* Metin bölümü:
↓

Emsal Mahkeme Kararı Ankara 3. Asliye Ticaret Mahkemesi 2021/231 E. 2022/736 K. 04.10.2022 T.

Görüntülediğiniz mahkeme kararı henüz kesinleşmemiştir. Yararlı olması amacıyla eklenmiştir.

T.C. ANKARA 3. ASLİYE TİCARET MAHKEMESİ
TÜRK MİLLETİ ADINA
T.C.
ANKARA
3. ASLİYE TİCARET MAHKEMESİ
GEREKÇELİ KARAR

ESAS NO : 2021/231 Esas
KARAR NO : 2022/736

DAVA : Tazminat (Ölüm Ve Cismani Zarar Sebebiyle Açılan Tazminat)
DAVA TARİHİ : 07/04/2021
KARAR TARİHİ : 04/10/2022
GEREKÇELİ KARAR TARİHİ :18/10/2022

Mahkememizde görülmekte olan davanın yapılan açık yargılaması sonunda,
GEREĞİ DÜŞÜNÜLDÜ:
Davacı vekili dava dilekçesinde özetle; 09/12/2015 tarihinde, davalının sigortalısı olan aracın yaptığı kazada müvekkilin sakat kaldığını, kazaya kusuru ile sebebiyle veren aracın kaza tarihi itibariyle zorunlu mali mesuliyet sigortasının davalı şirket tarafından yapıldığını, maluliyet tazminatının ödenmesine ilişkin başvurusunun haksız olarak reddedildiğini iddia ederek fazlaya ilişkin hakları saklı kalmak kaydıyla şimdilik 100,00 TL geçici ve 100,00 TL daimi iş göremezlik tazminatı ile 100,00 TL bakıcı gideri zararının temerrüt tarihinden itibaren işleyecek yasal faizi ile birlikte davalıdan tahsiline karar verilmesini talep ve dava etmiştir.
Davalı vekili cevap dilekçesinde özetle; davayı kabul anlamına gelmemekle birlikte müvekkil şirket sorumluluğunun sigortalısının kusuru ve poliçe limiti ile sınırlı olduğunu, maluliyetin, kusurun ve davacının gerçek gelir durumunun usulüne uygun delillerle ispatlanması gerektiğini, geçici iş göremezlik ile bakıcı zararının poliçe teminatında olmadığını, faiz talebinin yerinde olmadığını savunarak davanın reddini talep etmiştir.
DELİLLERİN DEĞERLENDİRİLMESİ VE GEREKÇE:
Dava, trafik kazasından kaynaklanan cismani zarar nedeniyle kusurlu yanın sigortacısından poliçe kapsamında zararın tazmini talebidir.
Mahkememizin davaya bakmaya yetkili ve görevli olduğu değerlendirilmiştir.
Davalı nezdinde düzenlenen sigorta poliçesi ve hasar dosyası dosya arasına alınmıştır.
Ankara Cumhuriyet Başsavcılığı’nın ….soruşturma sayılı dosyası dosyamız arasına alınmıştır. Davalı sigortalısının kusuru bulunmadığından beraatına karar verildiği, dosyanın istinaf incelemesinde olduğu anlaşılmıştır.

↑

* Amaç 1: Kayıtlarda "Select" dizgesini içeren satırları sayın; büyük-küçük harf ayrımı gözetilir. Yalnızca sayıyı verin.

* Kayıtlar:
↓

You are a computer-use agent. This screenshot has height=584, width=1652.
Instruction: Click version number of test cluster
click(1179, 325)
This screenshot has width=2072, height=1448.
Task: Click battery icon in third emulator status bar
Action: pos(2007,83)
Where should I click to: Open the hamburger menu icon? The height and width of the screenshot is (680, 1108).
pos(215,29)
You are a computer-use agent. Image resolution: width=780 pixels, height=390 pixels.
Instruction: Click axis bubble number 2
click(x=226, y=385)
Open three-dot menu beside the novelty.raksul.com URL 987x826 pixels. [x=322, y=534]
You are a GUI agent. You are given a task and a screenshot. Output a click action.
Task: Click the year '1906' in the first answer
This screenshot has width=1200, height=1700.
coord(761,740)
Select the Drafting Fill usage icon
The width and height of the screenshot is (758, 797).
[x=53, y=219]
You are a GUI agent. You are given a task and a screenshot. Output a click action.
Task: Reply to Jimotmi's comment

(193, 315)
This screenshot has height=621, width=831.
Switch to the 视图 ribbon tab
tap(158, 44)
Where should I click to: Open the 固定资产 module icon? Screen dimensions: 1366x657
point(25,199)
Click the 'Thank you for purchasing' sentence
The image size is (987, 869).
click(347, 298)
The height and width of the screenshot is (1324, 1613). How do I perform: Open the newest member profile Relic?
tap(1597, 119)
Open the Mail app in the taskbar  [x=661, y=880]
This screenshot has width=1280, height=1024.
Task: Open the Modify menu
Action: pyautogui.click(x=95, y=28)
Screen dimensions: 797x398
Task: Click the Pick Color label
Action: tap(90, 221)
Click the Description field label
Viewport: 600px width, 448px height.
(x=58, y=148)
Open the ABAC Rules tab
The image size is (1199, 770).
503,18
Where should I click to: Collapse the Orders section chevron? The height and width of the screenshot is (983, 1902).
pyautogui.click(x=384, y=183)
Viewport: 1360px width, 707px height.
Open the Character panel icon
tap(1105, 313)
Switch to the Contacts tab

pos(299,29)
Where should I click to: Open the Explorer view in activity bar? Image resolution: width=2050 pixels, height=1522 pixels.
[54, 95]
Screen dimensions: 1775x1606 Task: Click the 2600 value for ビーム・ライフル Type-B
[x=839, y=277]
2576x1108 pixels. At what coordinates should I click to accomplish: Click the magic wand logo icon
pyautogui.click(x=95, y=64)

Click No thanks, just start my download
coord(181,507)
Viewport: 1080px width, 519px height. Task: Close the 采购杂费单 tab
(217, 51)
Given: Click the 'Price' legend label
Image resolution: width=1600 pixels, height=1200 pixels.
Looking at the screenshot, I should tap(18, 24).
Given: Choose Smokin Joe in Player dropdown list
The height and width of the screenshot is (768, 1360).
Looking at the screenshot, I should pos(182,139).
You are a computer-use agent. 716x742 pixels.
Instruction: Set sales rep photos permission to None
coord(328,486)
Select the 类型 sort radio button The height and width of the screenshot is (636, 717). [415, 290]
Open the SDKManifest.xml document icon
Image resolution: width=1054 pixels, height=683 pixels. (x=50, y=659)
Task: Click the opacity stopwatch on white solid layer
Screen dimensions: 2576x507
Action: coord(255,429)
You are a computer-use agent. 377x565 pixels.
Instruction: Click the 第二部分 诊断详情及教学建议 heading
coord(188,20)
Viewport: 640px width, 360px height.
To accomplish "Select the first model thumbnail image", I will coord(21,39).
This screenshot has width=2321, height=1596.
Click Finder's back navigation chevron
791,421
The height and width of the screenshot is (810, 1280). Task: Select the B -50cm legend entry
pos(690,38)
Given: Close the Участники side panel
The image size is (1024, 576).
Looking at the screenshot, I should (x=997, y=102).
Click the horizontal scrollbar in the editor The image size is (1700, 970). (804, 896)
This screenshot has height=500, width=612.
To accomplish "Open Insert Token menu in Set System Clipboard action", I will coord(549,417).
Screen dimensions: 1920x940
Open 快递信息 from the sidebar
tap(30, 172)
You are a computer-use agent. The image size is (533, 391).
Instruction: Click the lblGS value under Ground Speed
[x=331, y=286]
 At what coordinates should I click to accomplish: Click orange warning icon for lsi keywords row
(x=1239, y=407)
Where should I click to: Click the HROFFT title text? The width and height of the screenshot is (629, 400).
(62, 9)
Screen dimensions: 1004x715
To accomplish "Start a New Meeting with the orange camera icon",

↑

* Amaç 2: Mahkeme kararında "DELİLLERİN DEĞERLENDİRİLMESİ VE" ifadesiyle başlayıp "dosya arasına alınmıştır." ifadesiyle biten bölümü birebir döndürün.

* Doğru sonuç 1: 4

* Doğru sonuç 2:
DELİLLERİN DEĞERLENDİRİLMESİ VE GEREKÇE:
Dava, trafik kazasından kaynaklanan cismani zarar nedeniyle kusurlu yanın sigortacısından poliçe kapsamında zararın tazmini talebidir.
Mahkememizin davaya bakmaya yetkili ve görevli olduğu değerlendirilmiştir.
Davalı nezdinde düzenlenen sigorta poliçesi ve hasar dosyası dosya arasına alınmıştır.